TASK BRIEF — The entries below should be quoted exactly, with no pictures carried over.

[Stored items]
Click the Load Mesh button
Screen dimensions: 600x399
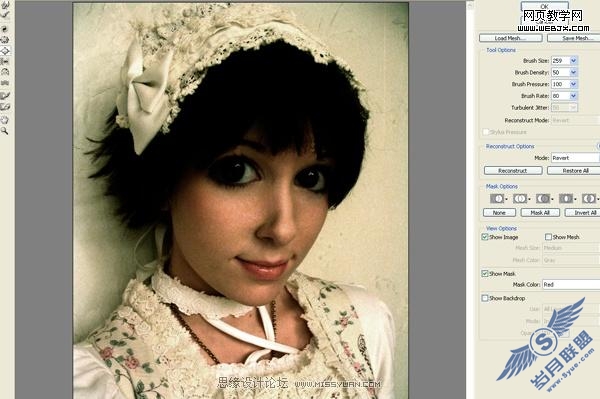point(510,38)
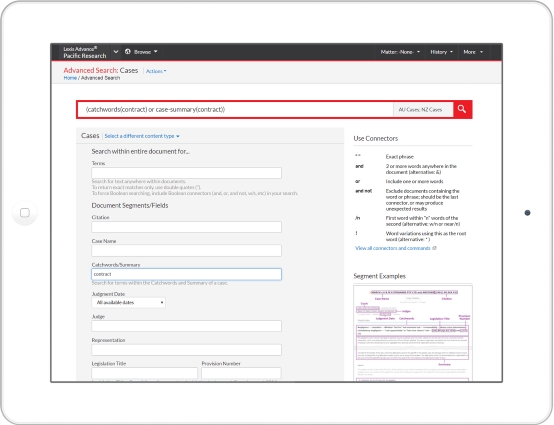Open the Matter: -None- dropdown
This screenshot has width=554, height=425.
400,52
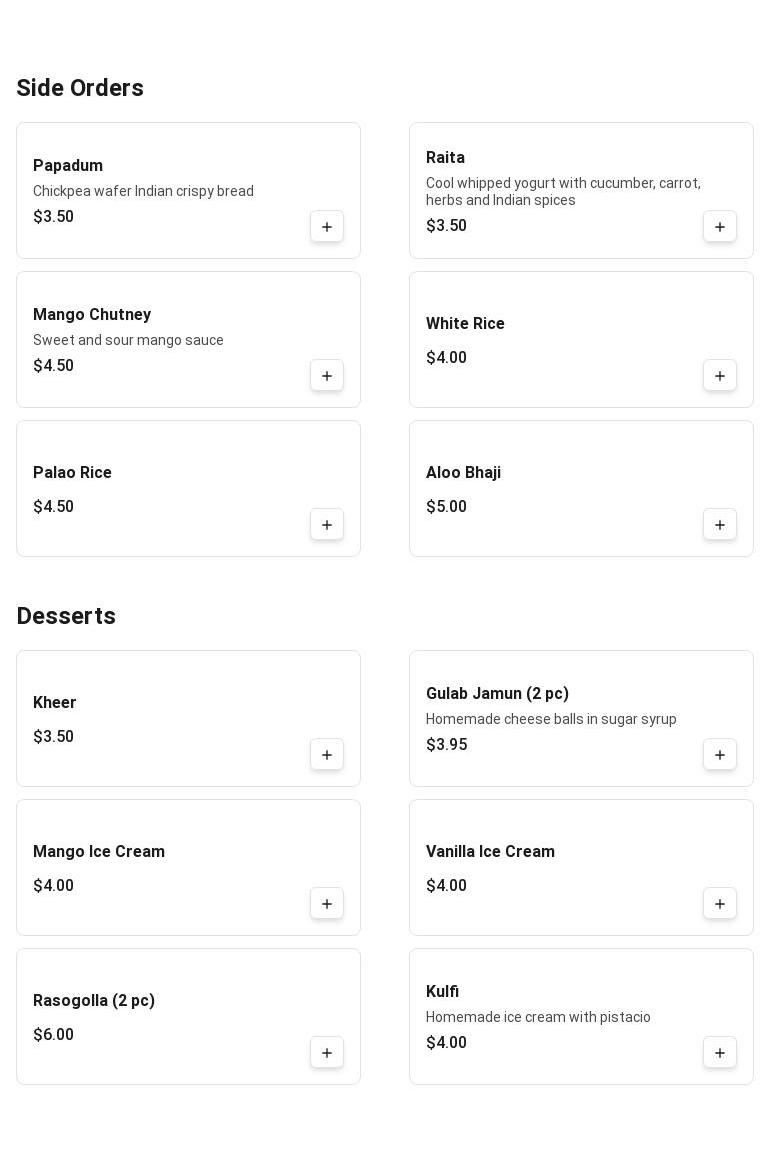Add Kulfi to the order

point(720,1053)
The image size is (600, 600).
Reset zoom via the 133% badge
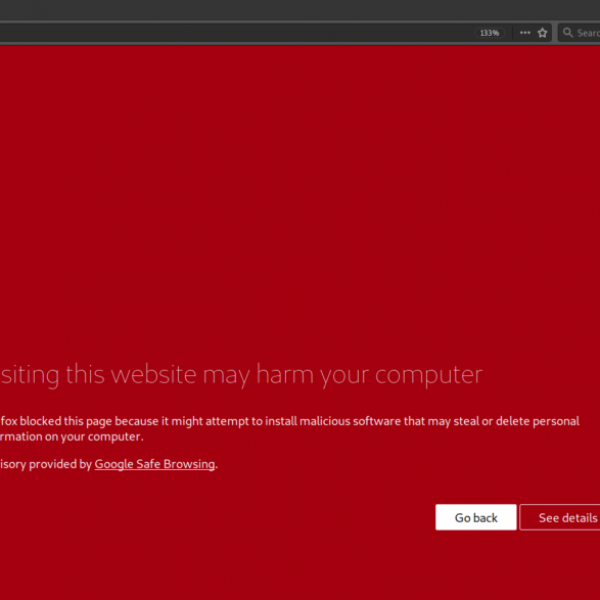point(489,33)
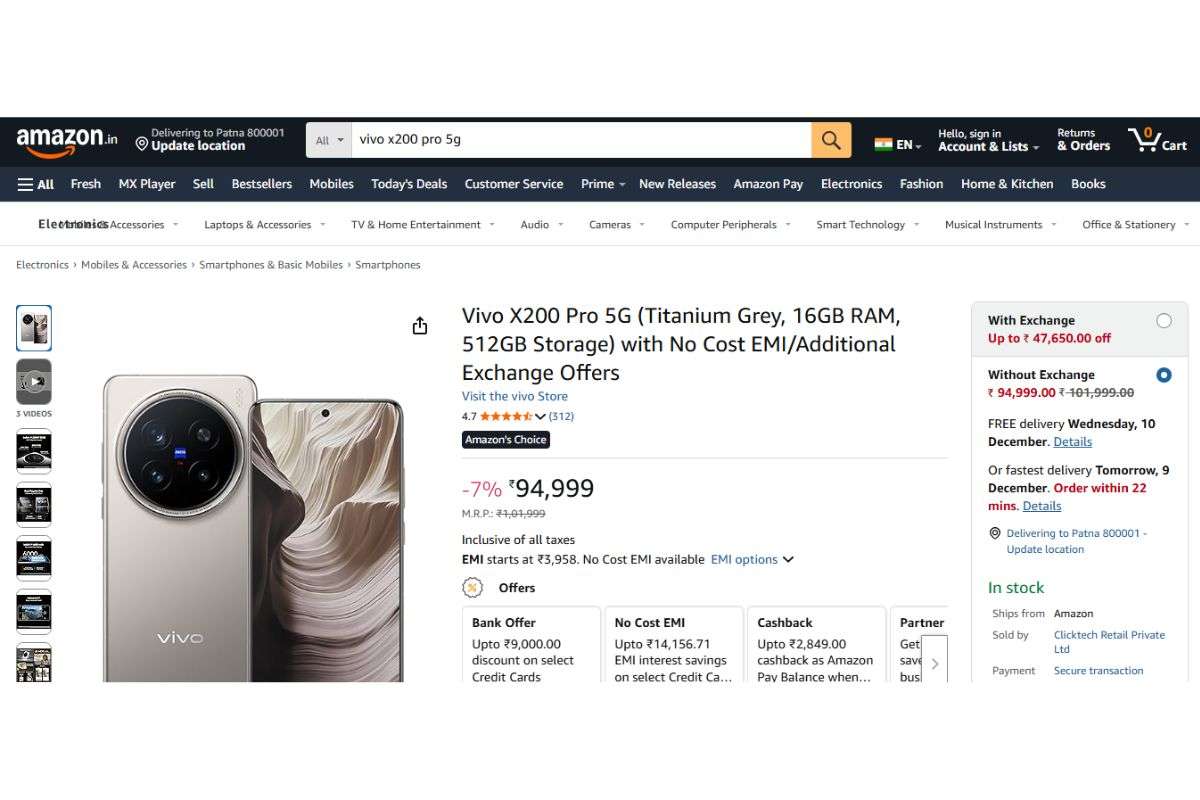Image resolution: width=1200 pixels, height=800 pixels.
Task: Open the Visit the vivo Store link
Action: pos(515,396)
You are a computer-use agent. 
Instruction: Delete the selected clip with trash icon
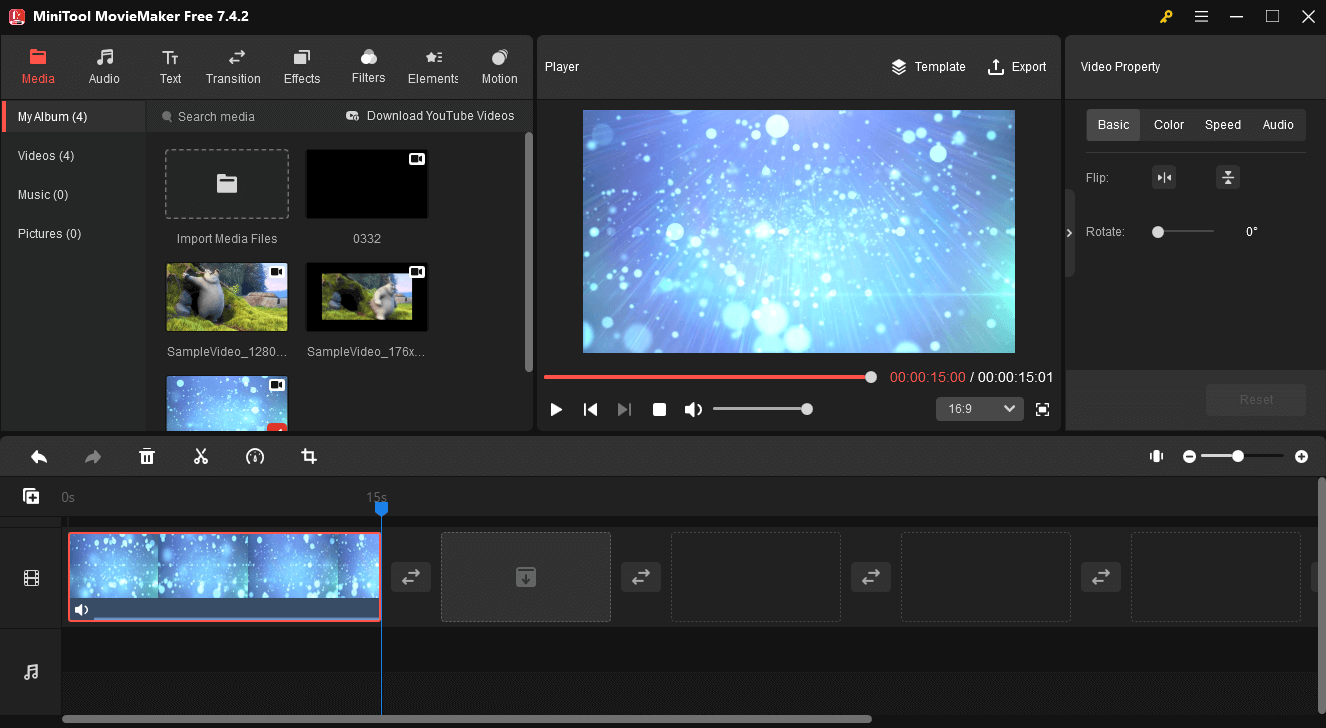pos(147,457)
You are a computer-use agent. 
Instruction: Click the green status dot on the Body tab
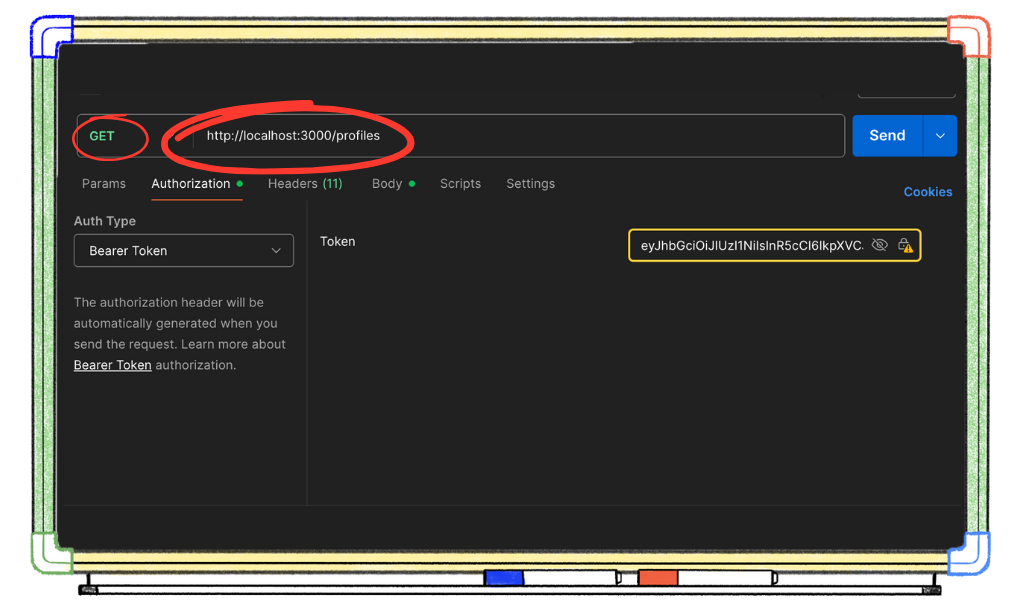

YOUR SOLUTION —
Click the Load Mesh button
Screen dimensions: 600x399
point(510,38)
Open the Matter: -None- dropdown
This screenshot has width=554, height=425.
400,52
Add Kulfi to the order

point(720,1053)
The image size is (600, 600).
Reset zoom via the 133% badge
point(489,33)
Image resolution: width=1200 pixels, height=800 pixels.
Task: Open the Visit the vivo Store link
Action: pos(515,396)
You are a computer-use agent. 
Instruction: Delete the selected clip with trash icon
pos(147,457)
You are a computer-use agent. 
Instruction: Click the green status dot on the Body tab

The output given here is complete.